Sweet. Ballpark price for total project? Mine always start out reasonable and then get expensive. I would consider building a Garand vs. buying one if I felt the savings were worth it. We have a few in the family collection but nothing I am taking out shooting.


----------



## Jigging Jim (Apr 3, 2010)

She's too pretty to shoot... Congratulations!


----------



## Orlando (Apr 12, 2004)

fallen513 said:


> Sweet. Ballpark price for total project? Mine always start out reasonable and then get expensive. I would consider building a Garand vs. buying one if I felt the savings were worth it. We have a few in the family collection but nothing I am taking out shooting.


There is no savings in building over buying . 
Dont really know what I have in it. I have boxes full of parts that I swap/deal in.
I do know that its alot cheaper to buy a complete rifle than to build one.
Get a Service Grade or better
http://www.thecmp.org/m1garand.htm


----------



## leupy (Feb 12, 2007)

Another part of history, Gen. Patten said it was the most important weapon in WW2.


----------



## fallen513 (Jan 5, 2010)

Orlando said:


> There is no savings in building over buying .
> Dont really know what I have in it. I have boxes full of parts that I swap/deal in.
> I do know that its alot cheaper to buy a complete rifle than to build one.
> Get a Service Grade or better
> http://www.thecmp.org/m1garand.htm



I've saved money building ARs vs. buying completes. Quite a bit actually.
I've also spent 5x the amount a complete costs on a custom... which is much more the norm. 



Thanks for the link. My uncle has a collector grade, all original/matching serial Garand from the Korean war I believe.
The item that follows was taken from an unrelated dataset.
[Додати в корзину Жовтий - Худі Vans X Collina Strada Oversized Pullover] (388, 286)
Sweet machine!


----------



## Orlando (Apr 12, 2004)

Building a AR is completely different than building a Garand.
When you assemble your own AR you dont pay the Tax that manufactures pay.
Start pricing out Garand parts and you will see how quickly it adds up.
Approx $200.00 - $225.00 for a receiver, $90.00 for a Op Rod, $200.00 for a NOS USGI barrel, (less for a commercial barrel) $150.00 for a commercial stock with metal, $70.00 for rear sights, $60.00 gas cylinder ,$75.00 for a bolt ,$100.00 for a trigger assembly and you still need assorted small parts,then add in gunsmithing charges and reparkerizing if needed
If you want to install,finish ream and headspace the barrel yourself you have to add in the price of tools.
It gets very pricy considering you can buy a good Garand from CMP for $600.00 plus tax
I have had a few built because I have a stock pile of parts.


----------



## fallen513 (Jan 5, 2010)

Yeah I figured that was case. Wasn't arguing, just lettin' you know where I got the idea. 

I'll have to keep my eyes out for a service grade or better!


----------



## Orlando (Apr 12, 2004)

fallen513 said:


> Yeah I figured that was case. Wasn't arguing, just lettin' you know where I got the idea.
> 
> I'll have to keep my eyes out for a service grade or better!


Order one from CMP, If you need help PM me


----------